Napasnya tersengal-sengal antara menahan sakit yang mendera kepalanya. Dia harus bertahan, dia masih belum mencapai saparuh dari tujuannya.

***

Pagi-pagi buta, rombongan kecil itu bangun dan berkemas-kemas. Ara yang tidak terbiasa bangun pagi buta, mengigil dalam balutan jaket hijau toska-nya, menguap beberapa kali topi rajut hijau tua membalut rambutnya yang di biarkan tergerai, tangannya saling menangkup, berselimut sarung tangan coklat tua.

Tangan Rian yang berbalut sarung tangan hitam menepuk halus pipi dingin Ara "Dari Telaga Dewi menuju puncak kita hanya perlu tiga puluh menit, medannya juga cukup bersahabat. Meskipun begitu jangan jauh-jauh dari aku ya?"

"Mmm…"Ara mengangguk patuh. Cuaca dingin membuat mulutnya kaku.

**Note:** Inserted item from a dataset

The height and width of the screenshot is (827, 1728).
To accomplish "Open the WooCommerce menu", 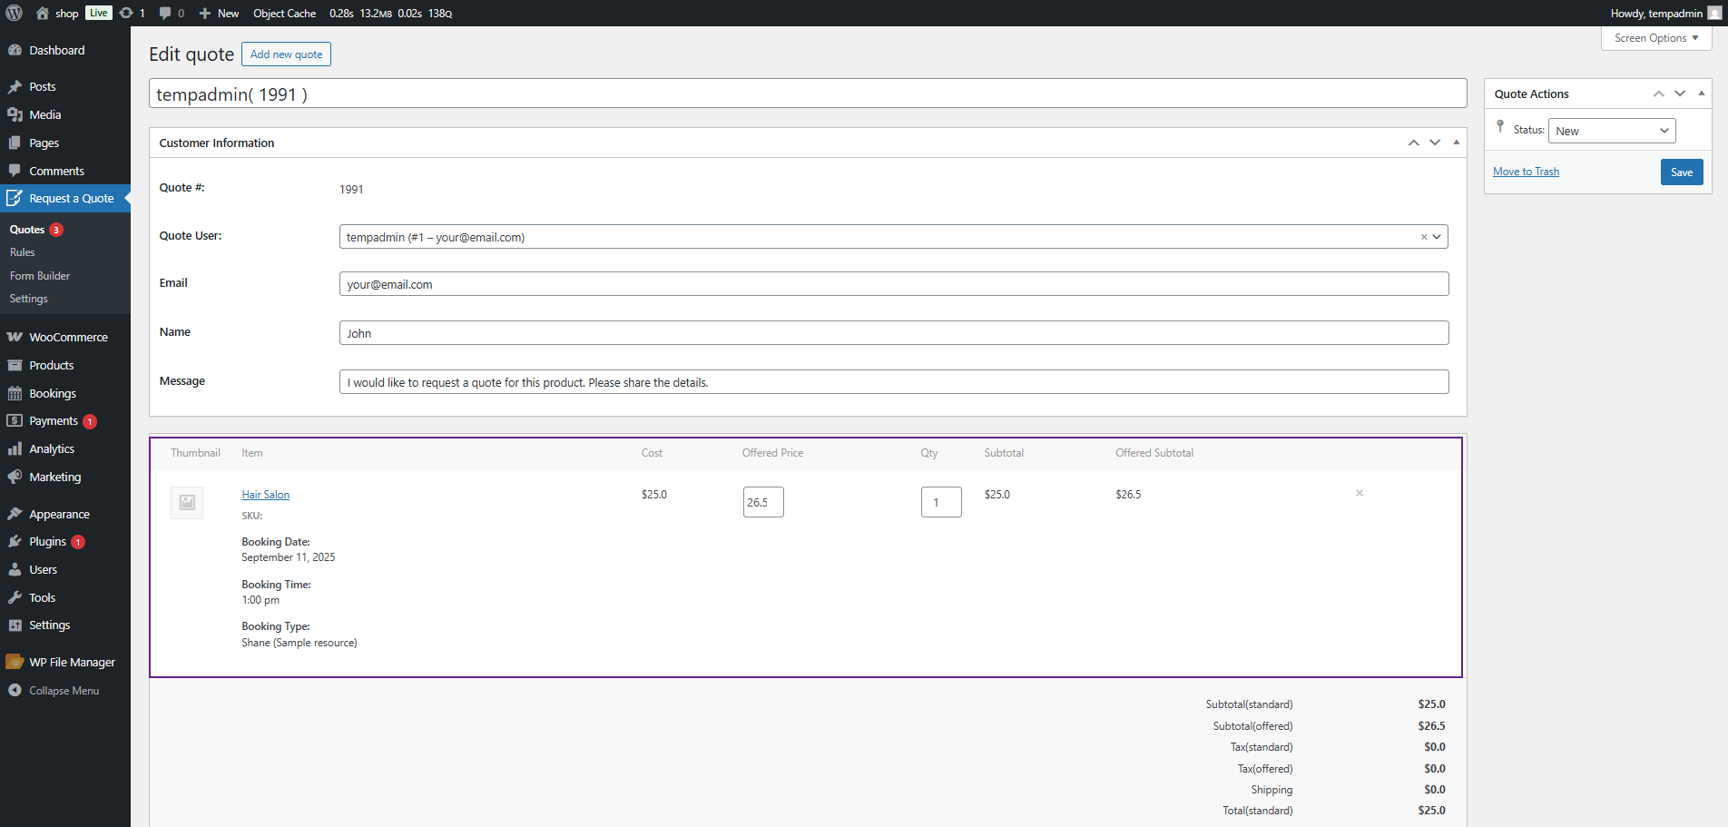I will 68,337.
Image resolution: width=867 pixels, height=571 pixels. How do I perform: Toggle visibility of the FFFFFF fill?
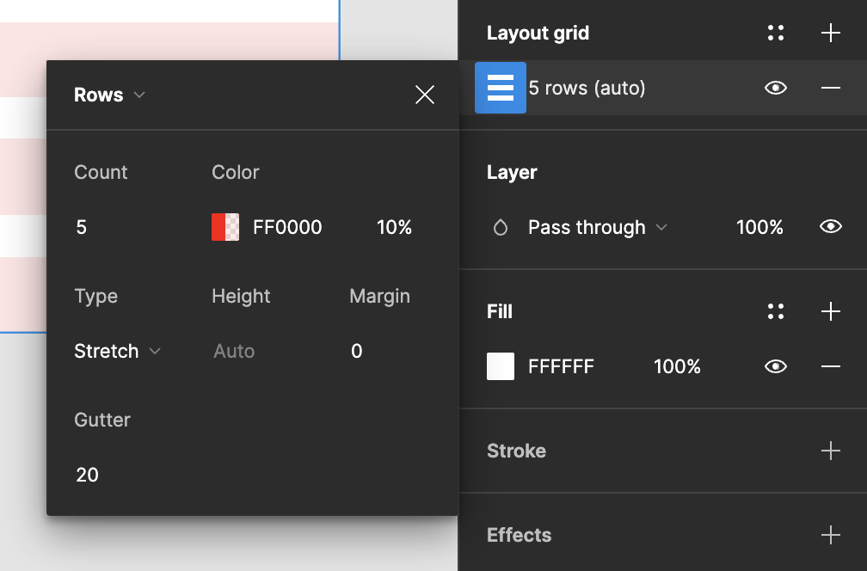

Trek yang harus mereka lalui cukup mengikuti kabel-kabel tiang listrik yang terhubung dengan menara yang ada di puncak. Jika di beberapa gunung kamu menemukan titik treagilasi berupa patok tiang atau tugu, di puncak singgalang kamu akan menemukan tower pemancar yang di pagari dengan kawat. Saat cuaca sedang cerah, dari puncak ini akan melihat jelas pemandangan gunung merapi yang berdiri dengan gagahnya.

Meskipun Rian mengatakan medannya cukup bersahabat tapi bagi Ara yang pemula itu sangat sulit. Jalan setapak yang curam itu harus di taklukkan kalau ingin sampai ke atas, tanpa ada pilihan lain.

"Kau duluan naik, sambil aku bantu. Ayo," Kata Rian menggigit senter dengan mulutnya sambil mencoba menerangi jalan yang gelap itu. Kemudian menuntun Ara untuk naik.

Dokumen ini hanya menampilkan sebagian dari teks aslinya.